= Prime Doleshwar Sporting Club =

Prime Doleshwar Sporting Club is a Bangladeshi cricket team that has played List A cricket in the Dhaka Premier League and Twenty20 cricket in the Dhaka Premier Division Twenty20 Cricket League.

==List A record==
- 2013-14: 15 matches, won 10, finished third
- 2014-15: 16 matches, won 12, finished fourth
- 2015-16: 16 matches, won 10, finished second
- 2016-17: 16 matches, won 12, finished second
- 2017-18: 16 matches, won 8, finished fourth
- 2018-19: 16 matches, won 10, finished third
Farhad Reza was captain in 2013–14, and again from 2015–16 to 2018–19. Elias Sunny captained the side in 2014–15.

Prime Doleshwar were scheduled to take part in the 2021-22 tournament but withdrew shortly before it began, leaving 11 teams to compete.

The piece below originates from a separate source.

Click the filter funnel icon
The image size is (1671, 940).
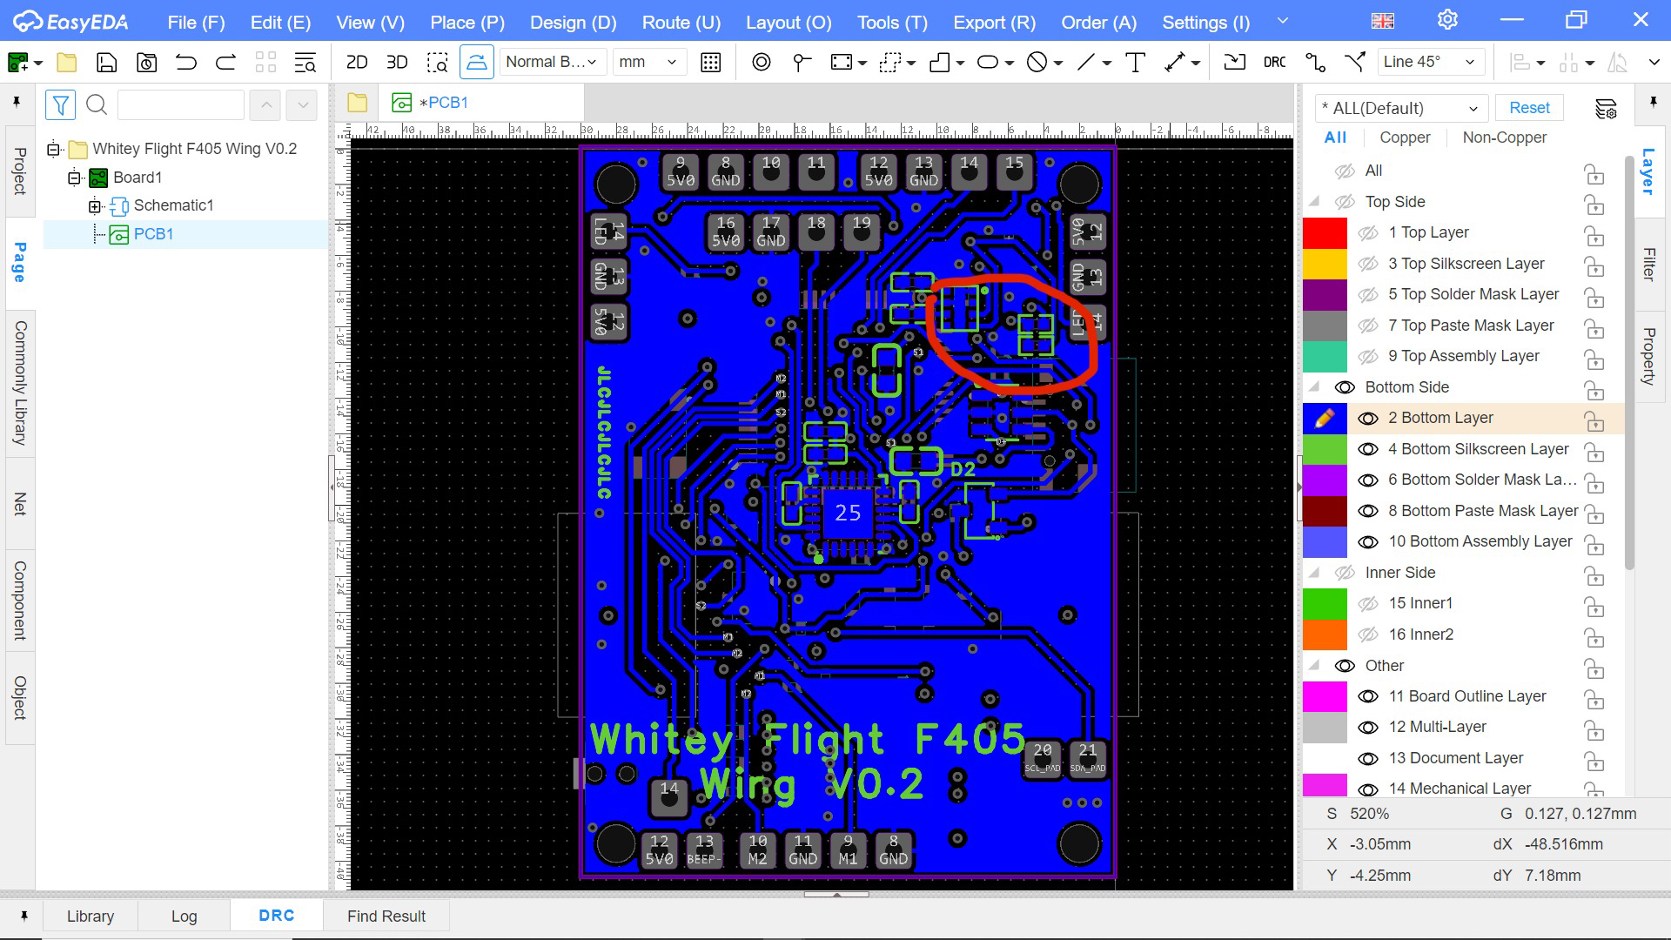pyautogui.click(x=60, y=105)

They were relegated to the Dhaka First Division Cricket League for the 2022–23 season.

==Twenty20 record==
Prime Doleshwar were runners-up in the inaugural tournament of the Dhaka Premier Division Twenty20 Cricket League in 2018–19 when they lost to Sheikh Jamal Dhanmondi in the final by 24 runs. Farhad Reza, Prime Doleshwar's captain, was named player of the tournament.

==Records==
Prime Doleshwar's highest List A individual score is 148 not out by Saif Hassan in 2018–19, and the best bowling figures are 6 for 19 by Taijul Islam in 2013–14.